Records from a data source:
● ● ● ● ● ● ●

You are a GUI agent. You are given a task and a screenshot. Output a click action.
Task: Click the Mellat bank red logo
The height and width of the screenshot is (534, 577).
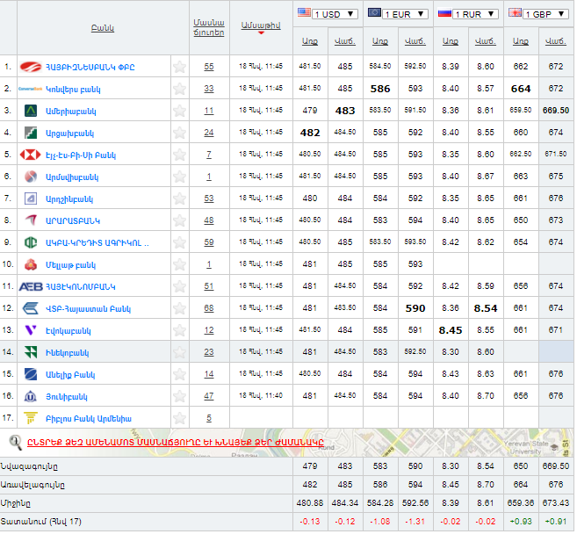[x=31, y=264]
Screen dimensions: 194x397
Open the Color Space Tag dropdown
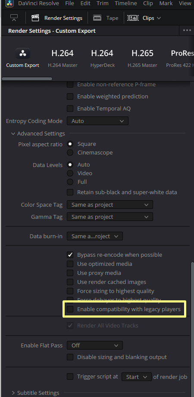(x=110, y=205)
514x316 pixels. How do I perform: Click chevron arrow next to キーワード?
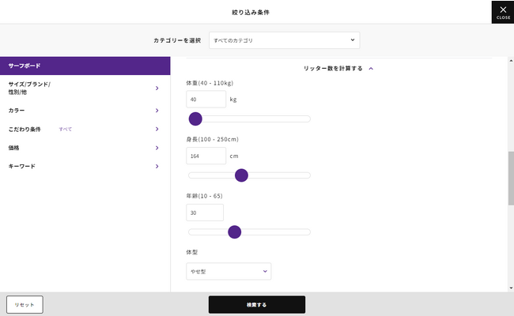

● ● ● ● ● ● ●

Work request: Your output should be the full set of entries above, restated word for word and free of pictures.

Exercise result:
You are a GUI agent. You are given a task and a screenshot. Output a click action.
Task: Click the Mellat bank red logo
The height and width of the screenshot is (534, 577).
[x=31, y=264]
Screen dimensions: 194x397
Open the Color Space Tag dropdown
(x=110, y=205)
514x316 pixels. How do I perform: Click chevron arrow next to キーワード?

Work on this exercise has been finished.